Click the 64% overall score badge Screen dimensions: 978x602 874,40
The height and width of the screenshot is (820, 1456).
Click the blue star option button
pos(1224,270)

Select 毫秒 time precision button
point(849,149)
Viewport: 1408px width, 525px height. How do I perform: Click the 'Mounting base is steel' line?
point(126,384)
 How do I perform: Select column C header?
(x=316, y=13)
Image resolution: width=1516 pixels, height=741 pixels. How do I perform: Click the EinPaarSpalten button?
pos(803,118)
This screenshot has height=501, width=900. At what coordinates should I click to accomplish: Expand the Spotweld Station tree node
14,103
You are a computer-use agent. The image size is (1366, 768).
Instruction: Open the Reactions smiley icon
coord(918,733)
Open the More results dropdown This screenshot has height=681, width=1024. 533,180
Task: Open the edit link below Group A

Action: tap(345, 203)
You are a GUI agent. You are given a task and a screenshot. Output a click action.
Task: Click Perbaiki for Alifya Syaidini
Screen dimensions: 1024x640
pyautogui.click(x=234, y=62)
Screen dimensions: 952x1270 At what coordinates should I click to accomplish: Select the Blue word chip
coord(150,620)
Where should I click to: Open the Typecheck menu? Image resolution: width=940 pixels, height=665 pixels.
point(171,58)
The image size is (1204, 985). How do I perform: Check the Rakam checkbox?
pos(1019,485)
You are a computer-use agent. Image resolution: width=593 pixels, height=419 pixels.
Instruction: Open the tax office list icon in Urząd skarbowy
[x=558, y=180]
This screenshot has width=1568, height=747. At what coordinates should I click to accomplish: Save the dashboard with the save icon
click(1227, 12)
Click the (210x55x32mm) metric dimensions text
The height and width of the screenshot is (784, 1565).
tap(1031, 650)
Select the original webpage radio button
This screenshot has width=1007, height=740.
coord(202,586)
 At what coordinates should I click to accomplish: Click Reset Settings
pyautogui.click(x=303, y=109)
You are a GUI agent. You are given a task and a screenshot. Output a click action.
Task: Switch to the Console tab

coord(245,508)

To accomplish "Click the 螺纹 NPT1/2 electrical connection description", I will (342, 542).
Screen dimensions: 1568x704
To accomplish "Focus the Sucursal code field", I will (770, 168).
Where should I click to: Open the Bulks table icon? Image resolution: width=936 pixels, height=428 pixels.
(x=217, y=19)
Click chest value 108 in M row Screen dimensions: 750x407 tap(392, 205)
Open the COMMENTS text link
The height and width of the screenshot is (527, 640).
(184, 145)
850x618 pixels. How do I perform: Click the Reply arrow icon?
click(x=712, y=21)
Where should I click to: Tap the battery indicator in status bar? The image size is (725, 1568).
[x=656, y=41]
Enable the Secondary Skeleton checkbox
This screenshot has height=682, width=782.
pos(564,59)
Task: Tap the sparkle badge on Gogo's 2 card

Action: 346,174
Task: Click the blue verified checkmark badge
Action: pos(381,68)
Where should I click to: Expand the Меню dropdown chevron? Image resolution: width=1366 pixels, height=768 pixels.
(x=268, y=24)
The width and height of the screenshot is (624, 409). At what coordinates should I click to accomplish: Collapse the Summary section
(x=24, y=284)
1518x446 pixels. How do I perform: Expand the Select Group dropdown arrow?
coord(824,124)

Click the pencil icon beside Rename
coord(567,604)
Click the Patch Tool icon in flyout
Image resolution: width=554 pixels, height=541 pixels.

▶ [DO THIS]:
Rewrite the items from the line containing "Select 毫秒 time precision button" through the line containing "pyautogui.click(x=234, y=62)" as a JSON list of strings, one string per line, with blank lines left out.

▶ [COMPLETED EXERCISE]:
[
  "Select 毫秒 time precision button",
  "point(849,149)",
  "Viewport: 1408px width, 525px height. How do I perform: Click the 'Mounting base is steel' line?",
  "point(126,384)",
  " How do I perform: Select column C header?",
  "(x=316, y=13)",
  "Image resolution: width=1516 pixels, height=741 pixels. How do I perform: Click the EinPaarSpalten button?",
  "pos(803,118)",
  "This screenshot has height=501, width=900. At what coordinates should I click to accomplish: Expand the Spotweld Station tree node",
  "14,103",
  "You are a computer-use agent. The image size is (1366, 768).",
  "Instruction: Open the Reactions smiley icon",
  "coord(918,733)",
  "Open the More results dropdown This screenshot has height=681, width=1024. 533,180",
  "Task: Open the edit link below Group A",
  "Action: tap(345, 203)",
  "You are a GUI agent. You are given a task and a screenshot. Output a click action.",
  "Task: Click Perbaiki for Alifya Syaidini",
  "Screen dimensions: 1024x640",
  "pyautogui.click(x=234, y=62)"
]